Insight: To strengthen applied public health research in Canada, researcher autonomy – whereby researchers have the credibility and protected time to set their own agendas in partnerships with the communities they serve – must be privileged.

Sustained intersectoral research capacity

Applied public health research requires funding for resources and infrastructure that are essential to sustain an intersectoral research program, but for which operating funds are otherwise not readily available. Examples include ongoing cohort studies (e.g., Leatherdale et al. 2014), research software platforms (e.g., Shaban-Nejad et al. 2017), meaningful public sector engagement in develo** public health priorities, and knowledge translation activities.
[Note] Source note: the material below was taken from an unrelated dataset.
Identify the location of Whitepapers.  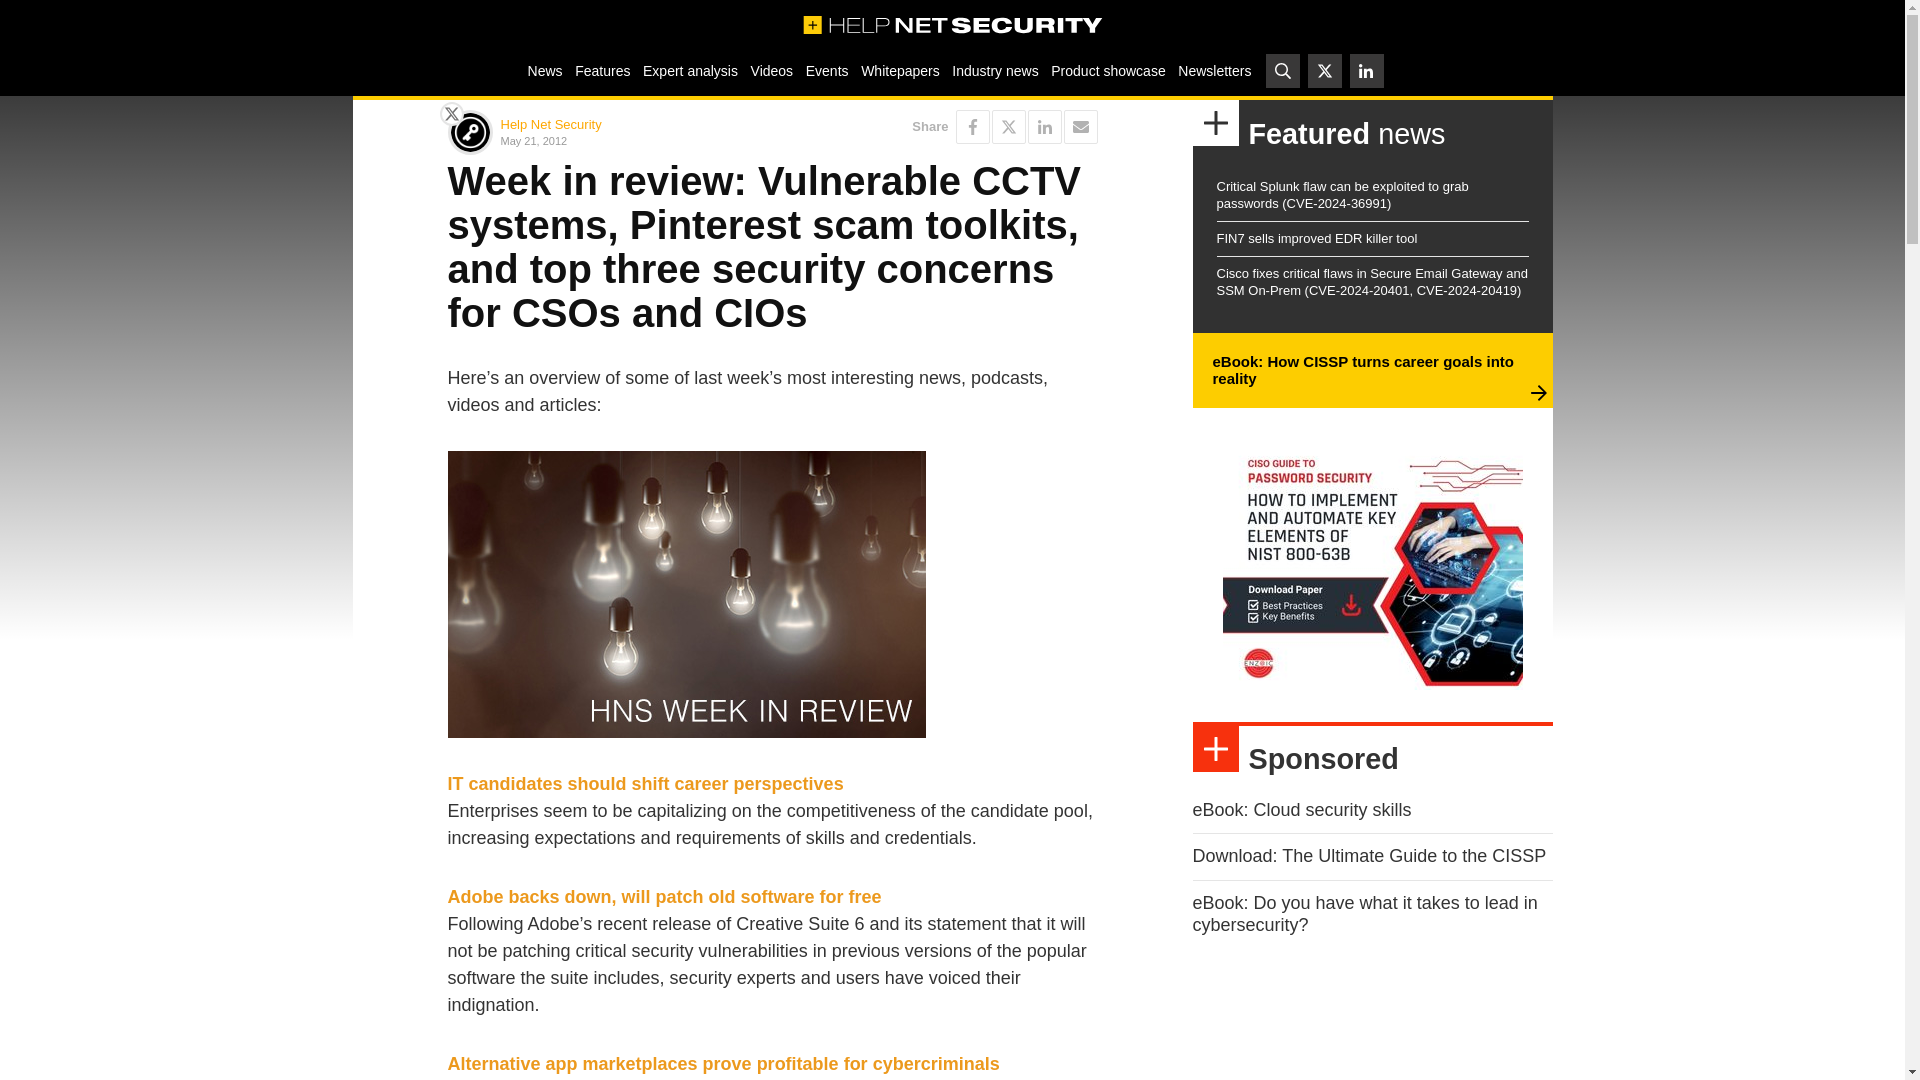
(900, 70).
Partnerships, also considered under researcher autonomy above, are one form of intersectoral research capacity. In applied public health research, having strong partnerships in place permits timely response to research opportunities that arise quickly in real-world settings. Examples in our cohort include instances where researchers were able to mobilize for rapid response funding competitions in areas of environment and health, communicable disease in the global South, and Indigenous training networks, because collaborative teams and potential for knowledge co-creation and transfer were already in place.

Insight: A robust applied public health research community requires sustained funding to support foundations of a credible and internationally-competitive research program (e.g., cohort studies, research software platforms, meaningful public sector engagement) that are difficult to resource via usual operating grant channels.
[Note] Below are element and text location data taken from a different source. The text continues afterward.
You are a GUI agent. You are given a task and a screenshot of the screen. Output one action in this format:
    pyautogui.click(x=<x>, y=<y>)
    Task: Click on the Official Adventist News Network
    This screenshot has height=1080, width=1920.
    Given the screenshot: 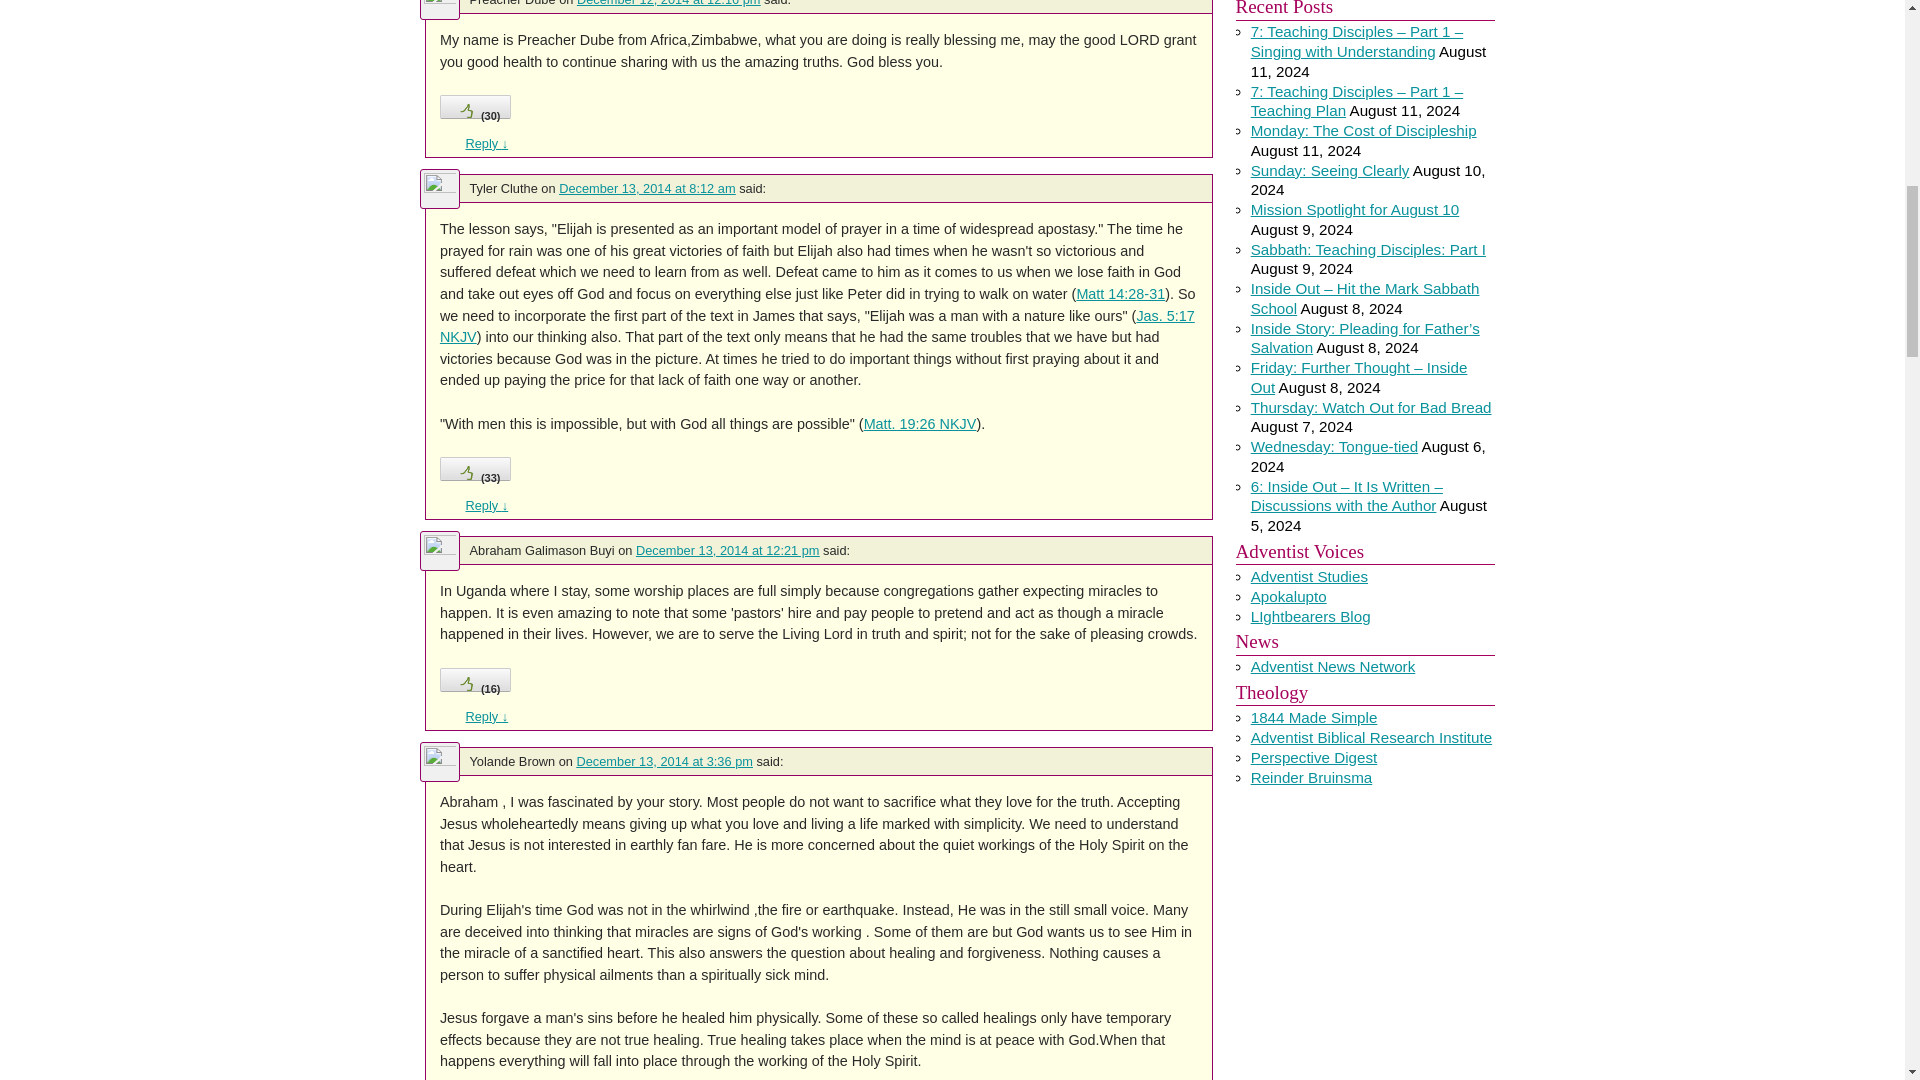 What is the action you would take?
    pyautogui.click(x=1334, y=666)
    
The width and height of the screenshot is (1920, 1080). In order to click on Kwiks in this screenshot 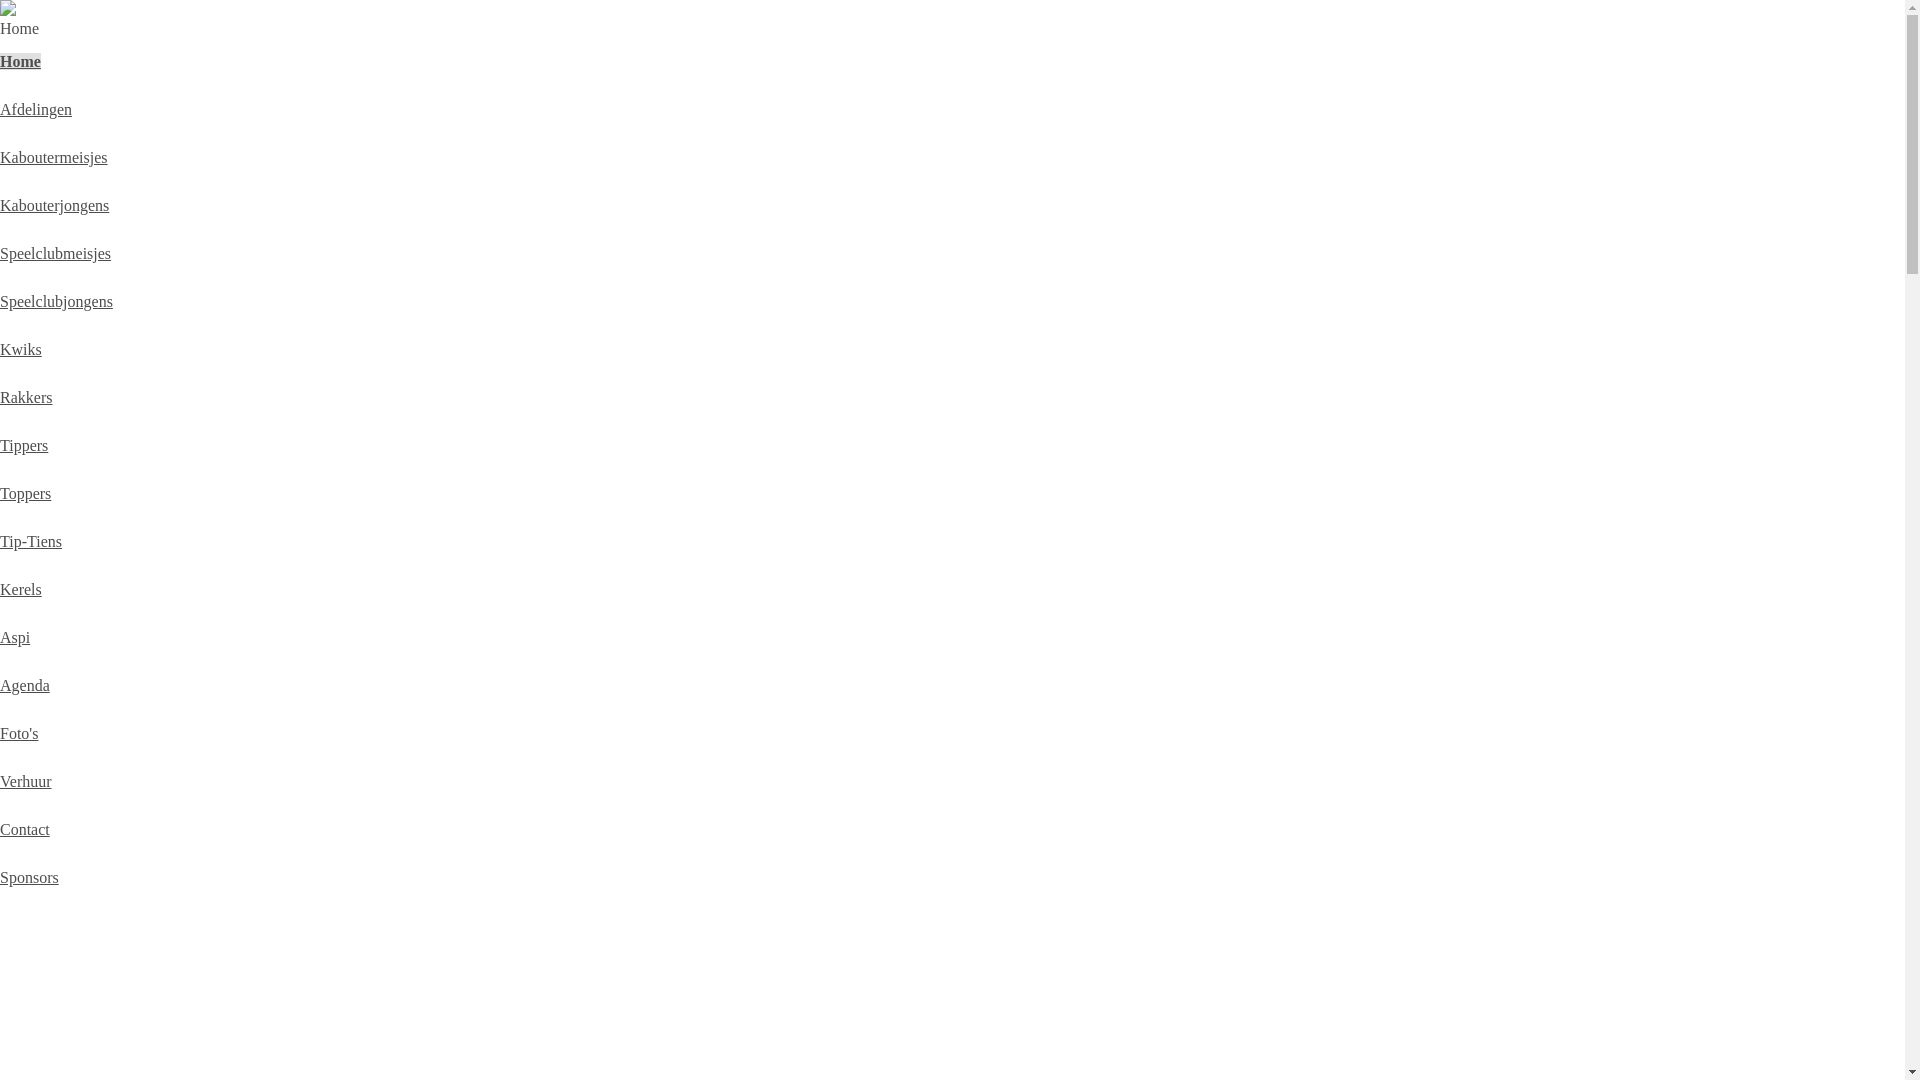, I will do `click(21, 350)`.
A critical perspective on the research-practice-policy interface

One barrier to evidence-based policy in applied public health is an assumption that evidence is the most important factor in making policy decisions, versus a more holistic view of the policymaking process where evidence is one of many factors, as discussed in recent work (Fafard and Hoffman 2018; O’Neill et al. 2019; Ridde and Yaméogo 2018).

Applied public health research is ideally positioned to embrace a critical perspective on the research-practice-policy interface. Several recent trends are promising in that regard. These include the following: substantive efforts to bridge public health and social science scholarship (http://www.cihr-irsc.gc.ca/e/50604.html), growing success by Pillar 4 researchers (including applied public health) in CIHR’s open funding competitions (http://www.cihr-irsc.gc.ca/e/50488.html), and the CIHR Health System Impact Fellowship initiative (http://www.cihr-irsc.gc.ca/e/50612.html), which could facilitate the placement of doctoral and post-doctoral academic researchers within the public health system and related (e.g., public, NGO) organizations.

Insight: Applied public health researchers are ideally positioned to embrace and model a sophisticated and interdisciplinary perspective on the research-practice-policy interface. To do so, opportunities for researchers (including trainees) to gain skills and experience to navigate the policy context are needed.

Conclusion

Against the backdrop of discourse about a weakening of public health infrastructure and fracture within the field (Guyon et al. 2017; Lucyk and McLaren 2017), we believe that there is value in working towards a unity of purpose (Talbot 2018). This commentary was prompted by a shared belief that through our experience with the Applied Public Health Chair Program, we have seen a glimpse of what is needed to achieve a population and public health community that is positioned to tackle societal imperatives, which includes an important role for applied public health research, spanning CIHR Pillars 3 and 4. Anchored in principles of sustainability, equity, and effectiveness, we assert a strong need for applied research infrastructure that privileges and supports: researcher autonomy, sustained funding to support foundations of a credible and internationally competitive research program, and opportunities for researchers (including trainees) to gain skills and experience to navigate the policy context. We welcome and invite further discussion and debate.